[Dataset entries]

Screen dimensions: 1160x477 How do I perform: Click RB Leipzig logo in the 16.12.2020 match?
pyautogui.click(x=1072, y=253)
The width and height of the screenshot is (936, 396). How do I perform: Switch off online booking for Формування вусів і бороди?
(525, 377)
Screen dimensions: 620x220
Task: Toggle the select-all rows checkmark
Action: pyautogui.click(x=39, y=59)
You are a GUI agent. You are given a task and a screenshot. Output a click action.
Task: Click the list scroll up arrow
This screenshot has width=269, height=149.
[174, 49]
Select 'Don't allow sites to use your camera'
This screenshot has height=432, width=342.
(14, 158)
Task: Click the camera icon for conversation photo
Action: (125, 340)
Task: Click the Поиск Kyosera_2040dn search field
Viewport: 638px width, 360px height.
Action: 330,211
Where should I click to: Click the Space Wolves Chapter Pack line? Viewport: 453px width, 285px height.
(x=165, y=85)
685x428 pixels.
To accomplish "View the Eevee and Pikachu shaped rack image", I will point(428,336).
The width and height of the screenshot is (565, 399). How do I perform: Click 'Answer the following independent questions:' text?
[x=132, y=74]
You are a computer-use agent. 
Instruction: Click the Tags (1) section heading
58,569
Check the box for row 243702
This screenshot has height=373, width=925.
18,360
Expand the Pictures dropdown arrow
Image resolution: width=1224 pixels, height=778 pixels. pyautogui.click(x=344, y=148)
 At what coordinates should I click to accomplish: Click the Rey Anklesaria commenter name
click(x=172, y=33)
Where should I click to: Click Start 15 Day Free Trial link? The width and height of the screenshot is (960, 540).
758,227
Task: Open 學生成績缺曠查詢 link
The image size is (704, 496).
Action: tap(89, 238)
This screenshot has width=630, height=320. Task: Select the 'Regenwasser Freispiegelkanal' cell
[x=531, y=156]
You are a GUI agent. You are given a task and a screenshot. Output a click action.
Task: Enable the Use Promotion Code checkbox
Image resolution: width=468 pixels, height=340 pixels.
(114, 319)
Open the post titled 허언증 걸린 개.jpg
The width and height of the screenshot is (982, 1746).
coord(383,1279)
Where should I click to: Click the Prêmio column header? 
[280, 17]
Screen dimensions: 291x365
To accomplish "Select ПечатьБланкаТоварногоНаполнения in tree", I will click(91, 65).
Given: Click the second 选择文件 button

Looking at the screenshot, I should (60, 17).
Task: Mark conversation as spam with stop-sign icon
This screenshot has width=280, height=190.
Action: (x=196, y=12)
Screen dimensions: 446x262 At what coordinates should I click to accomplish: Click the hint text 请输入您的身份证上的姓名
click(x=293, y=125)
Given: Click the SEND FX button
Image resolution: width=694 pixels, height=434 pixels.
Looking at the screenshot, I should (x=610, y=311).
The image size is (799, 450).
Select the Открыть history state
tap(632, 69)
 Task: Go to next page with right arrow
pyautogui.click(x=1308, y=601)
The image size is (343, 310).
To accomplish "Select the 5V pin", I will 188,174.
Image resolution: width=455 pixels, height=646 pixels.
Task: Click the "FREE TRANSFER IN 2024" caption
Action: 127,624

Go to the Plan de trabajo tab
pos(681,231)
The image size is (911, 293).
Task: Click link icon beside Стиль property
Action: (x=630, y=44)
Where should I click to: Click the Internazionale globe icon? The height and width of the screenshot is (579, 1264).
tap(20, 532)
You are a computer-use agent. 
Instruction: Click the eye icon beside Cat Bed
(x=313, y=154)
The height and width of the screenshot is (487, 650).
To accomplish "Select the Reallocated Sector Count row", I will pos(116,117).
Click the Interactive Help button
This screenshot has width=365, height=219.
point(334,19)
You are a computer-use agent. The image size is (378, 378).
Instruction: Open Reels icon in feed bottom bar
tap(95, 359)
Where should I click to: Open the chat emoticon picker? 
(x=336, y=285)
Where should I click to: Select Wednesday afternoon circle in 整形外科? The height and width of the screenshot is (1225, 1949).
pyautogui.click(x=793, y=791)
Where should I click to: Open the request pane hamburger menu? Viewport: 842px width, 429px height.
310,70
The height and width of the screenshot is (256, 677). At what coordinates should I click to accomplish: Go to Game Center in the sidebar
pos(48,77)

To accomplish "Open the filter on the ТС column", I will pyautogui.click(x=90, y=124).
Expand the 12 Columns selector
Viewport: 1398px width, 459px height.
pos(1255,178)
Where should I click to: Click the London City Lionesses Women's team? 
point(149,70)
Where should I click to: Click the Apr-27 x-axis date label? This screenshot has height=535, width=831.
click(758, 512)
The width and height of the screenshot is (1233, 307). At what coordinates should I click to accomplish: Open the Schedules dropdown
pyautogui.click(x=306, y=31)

*What you have to do*.
Copy only this part of the entries above: the line with "Where should I click to: Click the Internazionale", the line with "The height and width of the screenshot is (487, 650).", and the lines between, all exactly as written.

*Task answer*.
Where should I click to: Click the Internazionale globe icon? The height and width of the screenshot is (579, 1264).
tap(20, 532)
You are a computer-use agent. 
Instruction: Click the eye icon beside Cat Bed
(x=313, y=154)
The height and width of the screenshot is (487, 650).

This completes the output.